Ultimately, nutritional review by a consultant (including daily assessment of food and fluid balance charts) needs to be integrated into the ward round pro forma so that it becomes as commonplace, and as easy, as daily antibiotic or analgesia checks. Other easy steps we can all take include the appropriate prescription and adjustment of oral nutrition supplements and careful monitoring of hydration status and suitable fluid replacement. Furthermore, the documentation of patient weight on discharge summaries would enable any nutritional decline or concerns to be flagged up to healthcare professionals in the community. By familiarising ourselves with the criteria for dietitian referrals and expediting these when required, we could hopefully prevent an even greater nutritional decline among those most vulnerable.13 Regardless of specialty, there are openings for all doctors (from foundation doctor to consultant) to advocate lifestyle changes to patients or, at the very least, signpost to relevant services or online resources that would undoubtedly have a positive impact on both individual and population health.

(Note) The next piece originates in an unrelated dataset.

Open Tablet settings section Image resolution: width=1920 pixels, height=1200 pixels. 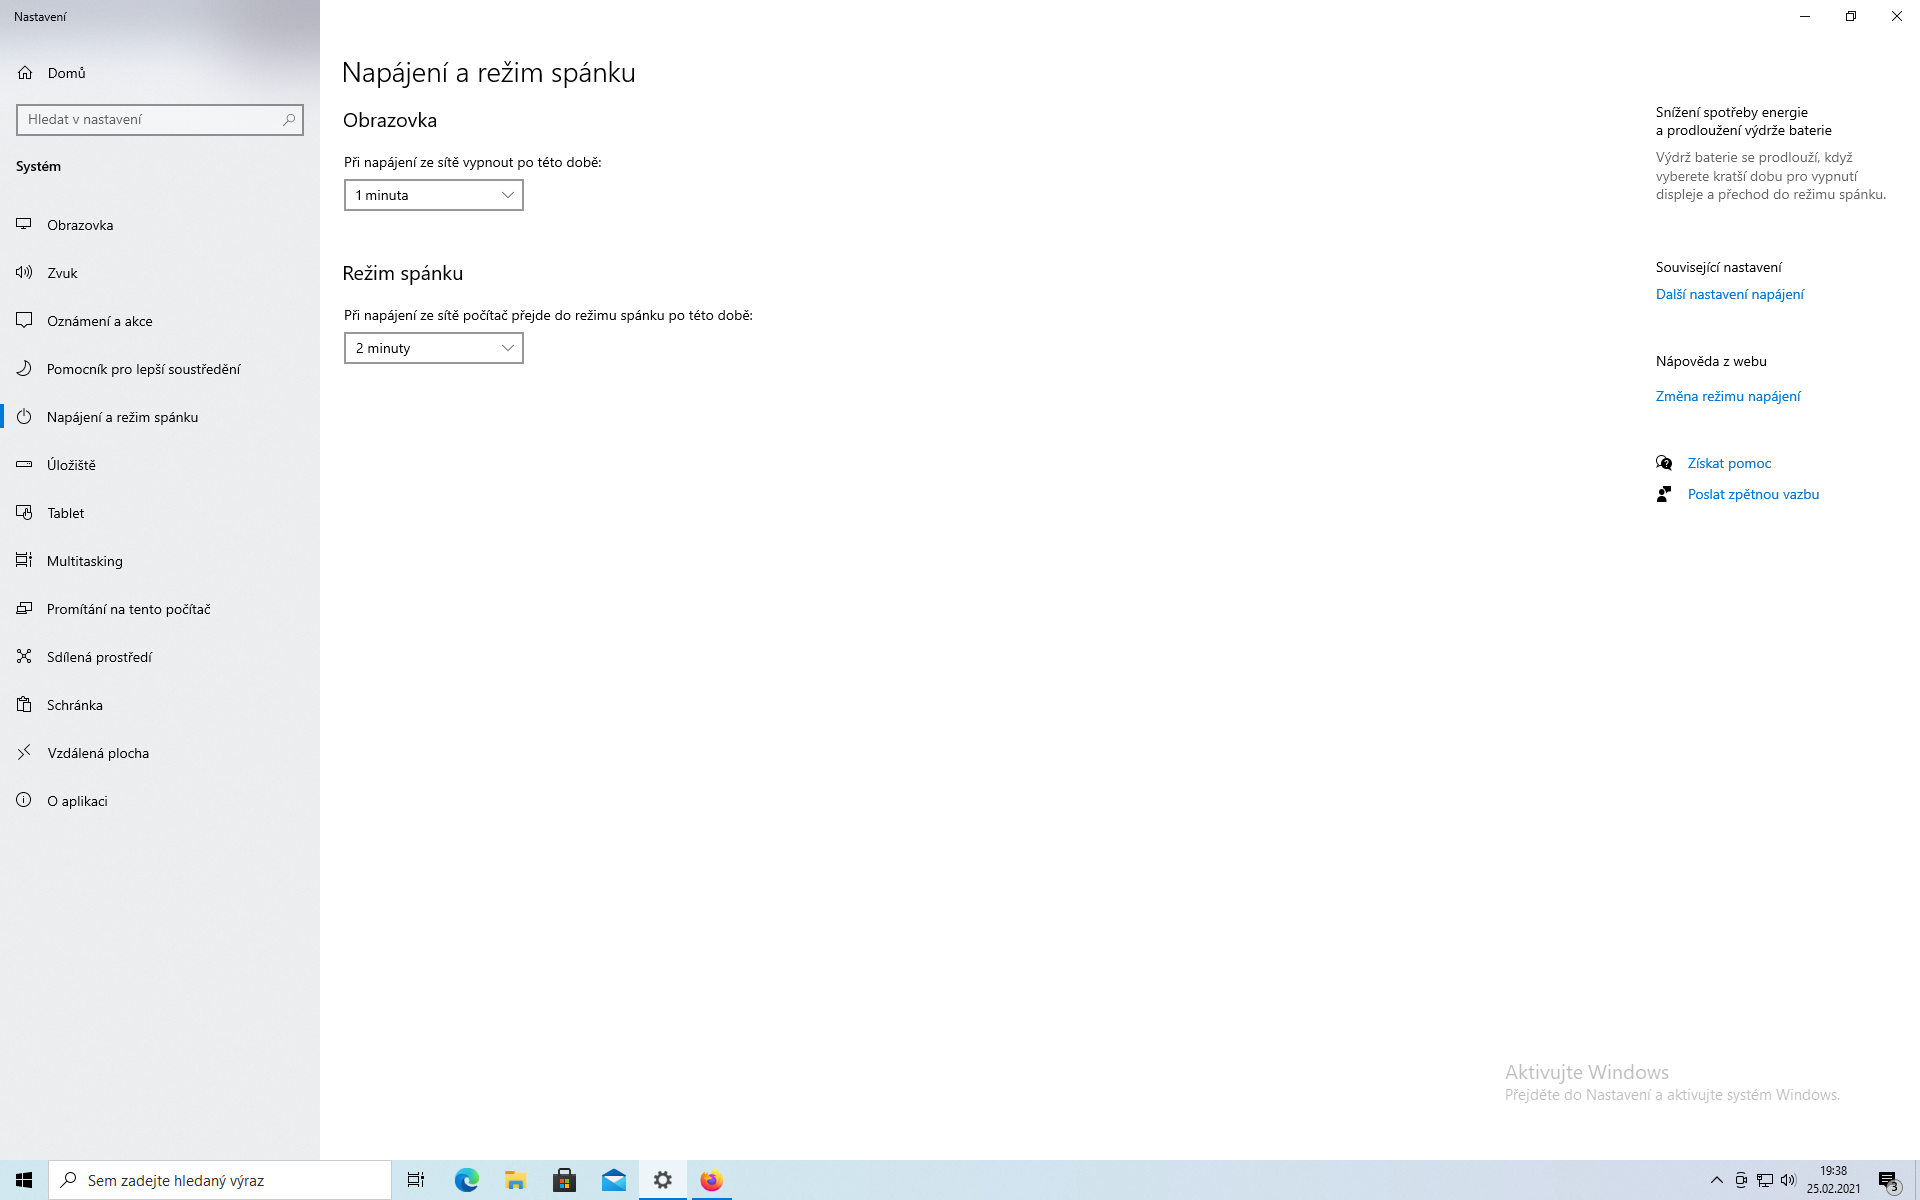click(x=65, y=513)
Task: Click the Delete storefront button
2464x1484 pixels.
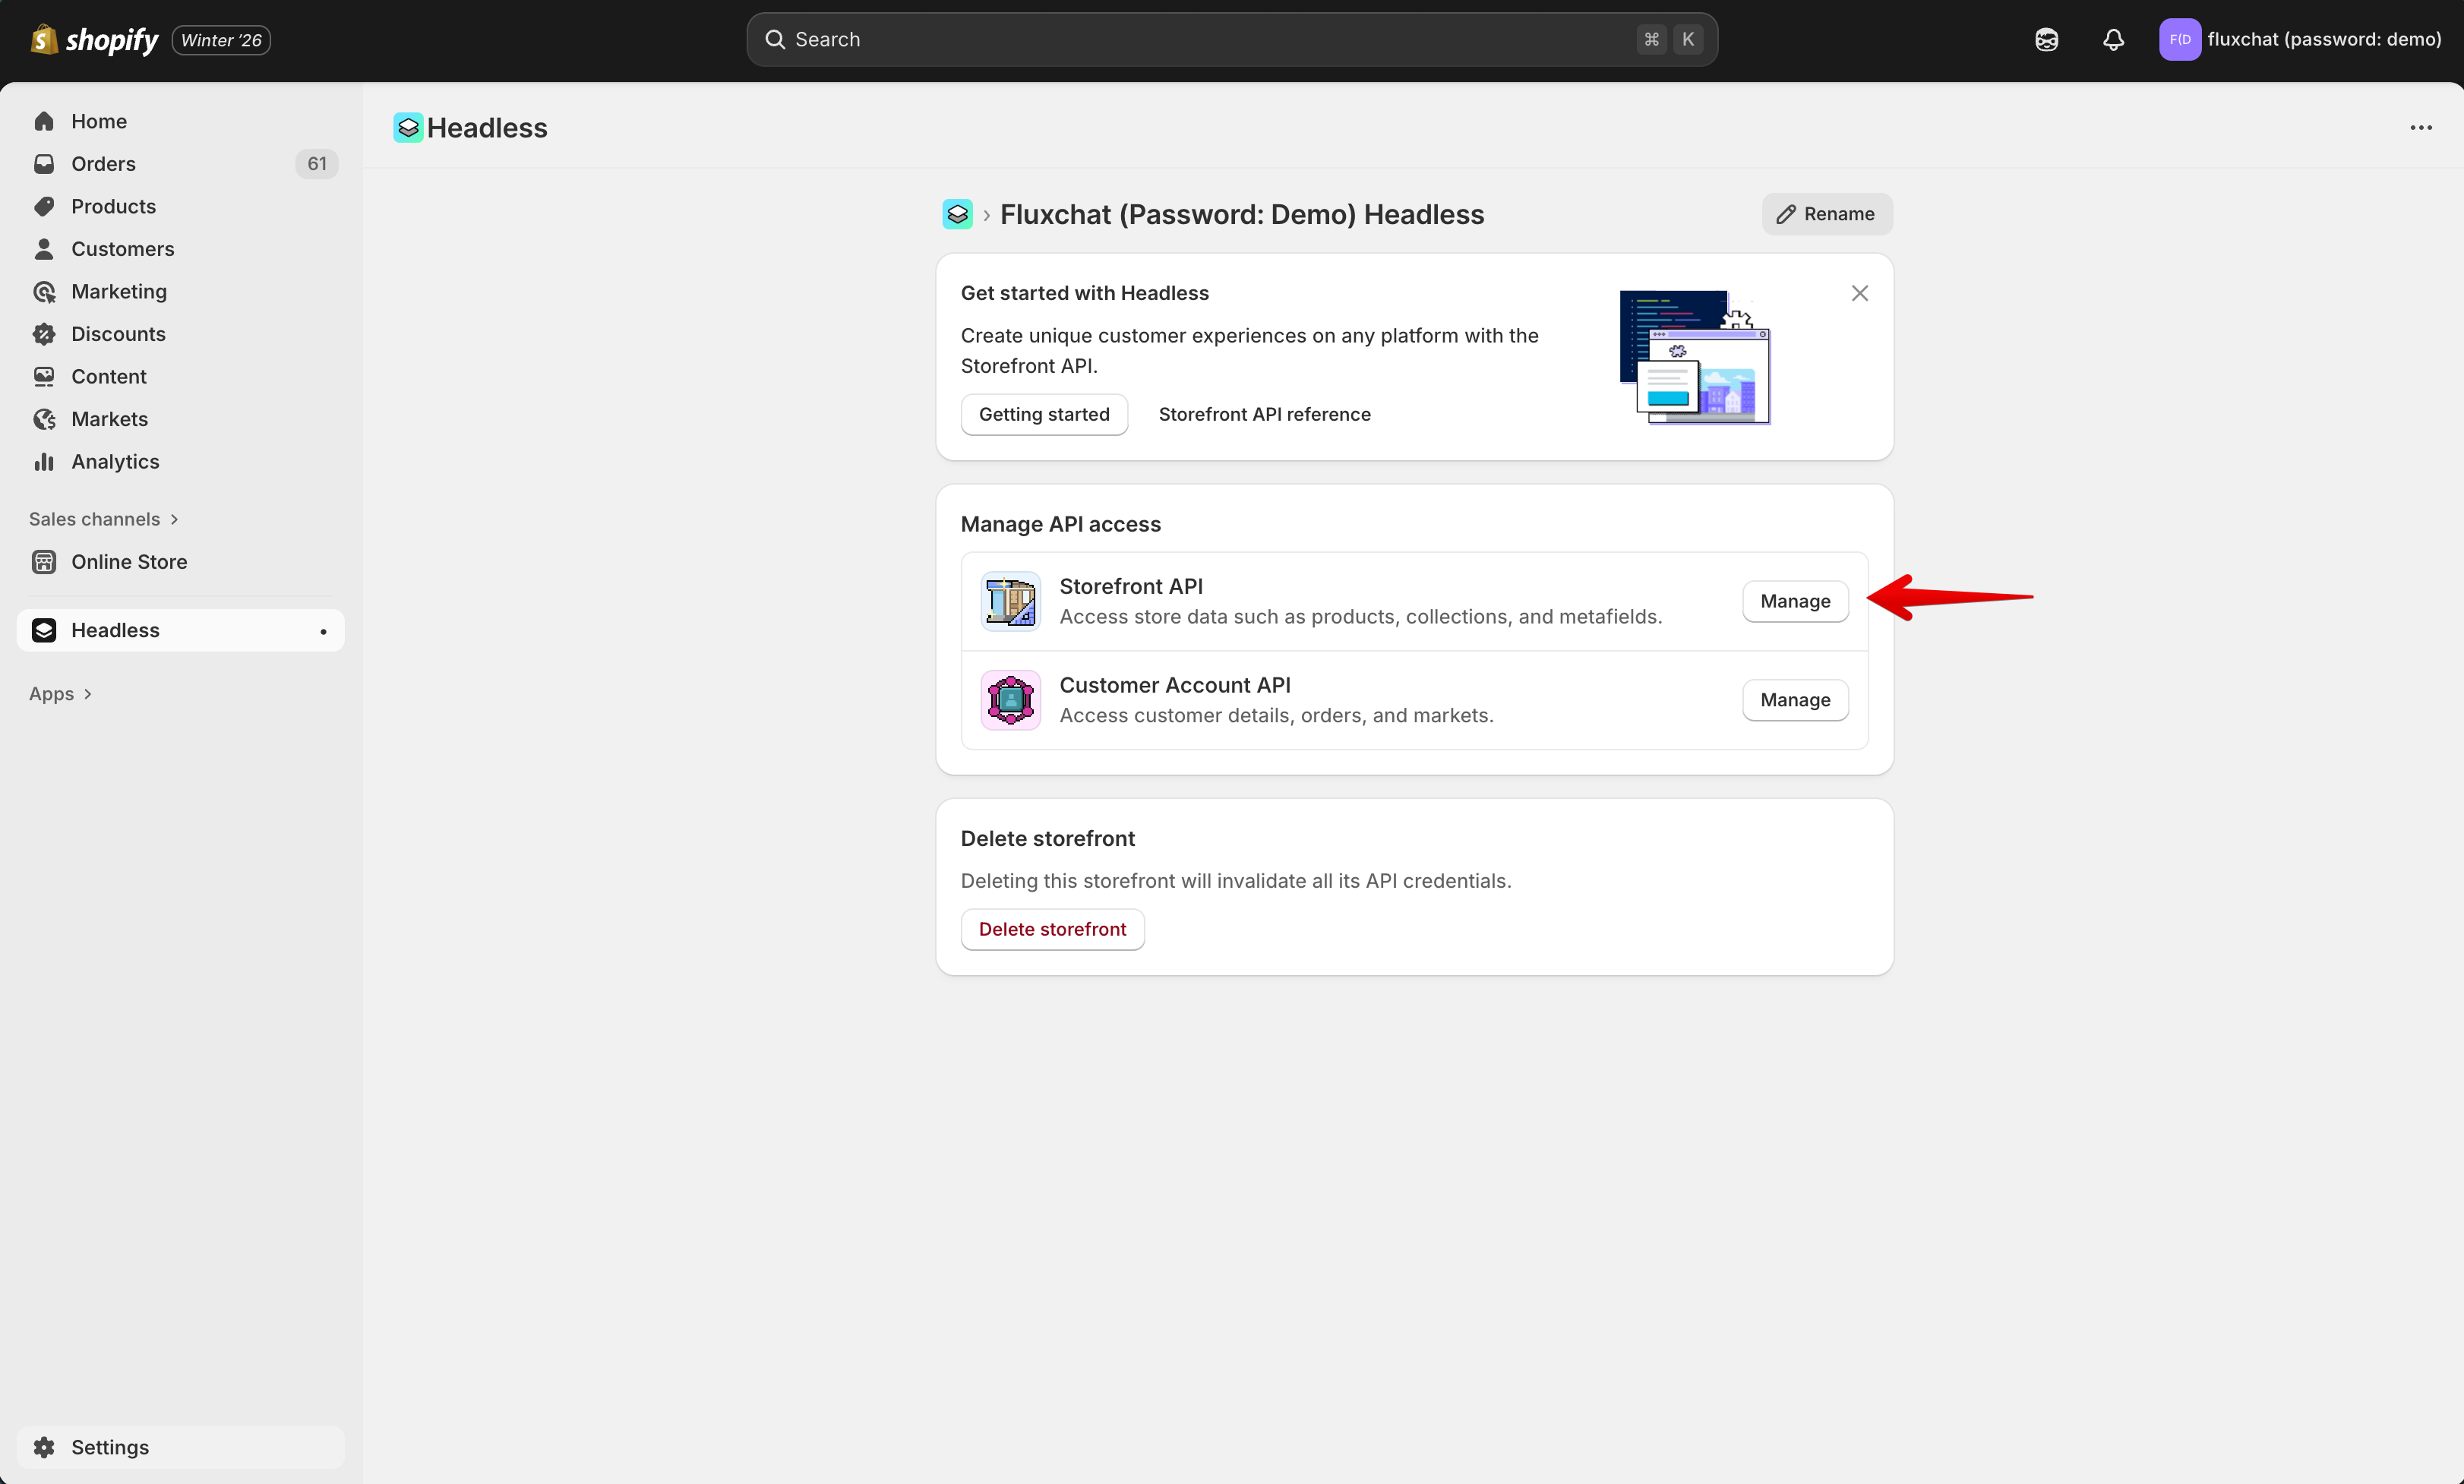Action: pos(1052,929)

Finally, there is undoubtedly a need for more teaching on nutritional assessment, as well as guidance on the prevention of and treatment of malnutrition, and for this to be integrated into the core curriculum of both medical schools and foundation doctors.2,9,14,15 For now, the onus remains on ourselves as healthcare professionals to take an interest in the subject and become familiar with the multitude of resources available that cover the basic principles of hospital nutrition so that we can better aid our patients. NHS e-Learning for Healthcare (e-LfH) and British Association for Parenteral and Enteral Nutrition (BAPEN) both offer free nutritional modules for junior doctors that provide simple tools on how to assess nutritional status, fluid management and what to do when caring for patients with nutritional needs, which can also be used towards a foundation trainee's mandatory teaching log.
Ultimately, the battle against malnutrition requires a collective effort; doctors, nurses, medical and nursing students, volunteers and catering staff all have an essential role to play. Nutrition is an underrated and underutilised tool in the hospital arsenal, and one that has the power to prevent a significant number of chronic diseases, as well as the ability to lessen mortality, reduce morbidity and accelerate recovery. It may have taken a pandemic for us to fully appreciate how crucial it is that the nutritional needs of the population are met, especially for those most vulnerable, but Mehta is not alone in viewing this as a unique opportunity for change.7,15 COVID-19 is as good a reason as any to start making nutritional care a part of routine practice on the wards, and has highlighted the need for us to shift our emphasis from tangible medical and surgical treatments to a collective culture focusing on the prevention and maintenance of health. However, the challenge remains in us as healthcare professionals, as a team, accepting responsibility and sustaining this for the months and years to come.